Many of our discussions around adulting center on dealing with bureaucracy, dealing with the medical-industrial complex, navigating governmental structures, taking care of ourselves, sorting out our finances, and doing domestic work. A lot of these activities aren’t easy for everyone. We know that banks, medical institutions, colleges, and government departments are seldom friendly and accessible spaces for trans, queer, disabled, poor, and otherwise marginalized people.

Sometimes, our discussions around adulting involve addressing that inaccessibility. In that sense, these conversations can be insightful. Our anxiety and frustration at broken and unfair systems must be discussed. But we also have to remember that adults aren’t the only people hurt by these systems.

If a system is hard for an adult to navigate, imagine how difficult it would be for a lone child to navigate, especially if they didn’t have any adults supporting them. This isn’t only limited to poor children, but children facing emotional trauma too. I often complain about adulting when I have to make an appointment to see a doctor, but truthfully, I first took myself to a clinic when I was 12. I had just been sexually assaulted and I found out I was pregnant. I was afraid to tell anyone, so there I was, “adulting” alone. My situation was horrific, but far from unique. We often don’t want to admit that children are put in these positions because it’s painful to imagine — but we need to acknowledge that this is a reality, or we erase marginalized children altogether.

In some ways, these discussions remind us that adulthood and childhood are social constructs. There is no magic age where you stop feeling anxious whenever you make a doctor’s appointment, and there’s no expiration date on impostor syndrome. Many of us feel like confused children in adult bodies with adult responsibilities, and this is because we don’t automatically stop feeling like children as soon as we’re legally considered adults.

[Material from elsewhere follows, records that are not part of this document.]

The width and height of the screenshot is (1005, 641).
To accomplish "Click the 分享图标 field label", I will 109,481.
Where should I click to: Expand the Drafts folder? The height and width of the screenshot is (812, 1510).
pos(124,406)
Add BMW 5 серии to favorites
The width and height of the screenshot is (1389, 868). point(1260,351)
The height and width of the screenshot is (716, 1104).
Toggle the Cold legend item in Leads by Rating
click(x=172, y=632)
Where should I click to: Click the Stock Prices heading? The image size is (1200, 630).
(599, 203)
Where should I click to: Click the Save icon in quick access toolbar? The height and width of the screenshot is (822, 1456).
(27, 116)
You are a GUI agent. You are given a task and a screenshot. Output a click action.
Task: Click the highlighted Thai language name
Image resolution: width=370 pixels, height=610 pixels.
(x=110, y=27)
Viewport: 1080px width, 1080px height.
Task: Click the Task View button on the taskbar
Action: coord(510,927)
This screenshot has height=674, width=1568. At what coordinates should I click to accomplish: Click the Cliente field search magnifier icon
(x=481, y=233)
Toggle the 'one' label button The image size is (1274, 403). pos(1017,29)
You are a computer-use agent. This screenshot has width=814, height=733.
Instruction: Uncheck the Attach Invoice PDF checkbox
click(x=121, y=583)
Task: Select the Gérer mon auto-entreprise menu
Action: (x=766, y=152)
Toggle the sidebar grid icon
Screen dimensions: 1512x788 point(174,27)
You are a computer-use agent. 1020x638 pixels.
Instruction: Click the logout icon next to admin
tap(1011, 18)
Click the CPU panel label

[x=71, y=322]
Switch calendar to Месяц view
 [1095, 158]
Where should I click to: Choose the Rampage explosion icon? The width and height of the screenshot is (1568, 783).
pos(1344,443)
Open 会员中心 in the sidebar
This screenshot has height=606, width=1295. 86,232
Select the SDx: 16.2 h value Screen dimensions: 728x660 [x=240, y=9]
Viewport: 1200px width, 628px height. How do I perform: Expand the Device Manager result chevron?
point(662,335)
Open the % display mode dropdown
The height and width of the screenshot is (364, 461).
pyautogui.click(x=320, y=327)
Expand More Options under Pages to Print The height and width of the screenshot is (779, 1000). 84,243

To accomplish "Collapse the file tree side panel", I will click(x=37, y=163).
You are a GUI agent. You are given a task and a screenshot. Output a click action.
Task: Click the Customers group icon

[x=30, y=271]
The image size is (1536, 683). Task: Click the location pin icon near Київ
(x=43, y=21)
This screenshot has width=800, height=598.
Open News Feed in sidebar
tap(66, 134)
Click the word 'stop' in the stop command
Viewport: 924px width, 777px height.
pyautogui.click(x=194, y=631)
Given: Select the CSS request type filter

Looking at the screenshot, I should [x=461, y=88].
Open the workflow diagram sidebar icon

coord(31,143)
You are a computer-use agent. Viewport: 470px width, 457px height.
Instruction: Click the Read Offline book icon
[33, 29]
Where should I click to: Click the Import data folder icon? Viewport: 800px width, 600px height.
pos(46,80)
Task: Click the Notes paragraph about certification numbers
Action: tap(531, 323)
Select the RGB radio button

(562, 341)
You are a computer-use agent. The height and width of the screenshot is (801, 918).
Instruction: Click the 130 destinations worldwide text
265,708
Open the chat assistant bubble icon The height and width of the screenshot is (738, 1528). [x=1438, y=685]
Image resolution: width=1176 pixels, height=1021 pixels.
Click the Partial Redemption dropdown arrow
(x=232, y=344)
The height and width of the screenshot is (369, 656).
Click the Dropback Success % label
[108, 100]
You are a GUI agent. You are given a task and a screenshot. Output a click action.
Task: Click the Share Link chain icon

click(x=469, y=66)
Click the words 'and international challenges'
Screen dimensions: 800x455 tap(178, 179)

But on the other hand, our discussions about adulting shouldn’t presume that we’ve all had the same experience of childhood: one where we seldom deal with bureaucracy, where we weren’t faced with the financial burden of bills, where we’re protected.

Becoming an adult has brought me a great deal of joy and frustration. I find myself having to grow up, work, make major life decisions, take on responsibilities. But when I look at the struggles I face, I realize many aren’t exclusive to adults. When I complain about adulting, I’m not wishing for my childhood, but for one that was sheltered, stable, and peaceful.

In sharing our frustrations with the world, we should remember that many of our younger counterparts are facing the same challenges with less privilege. Adulting is difficult, but for the marginalized, childing is, too.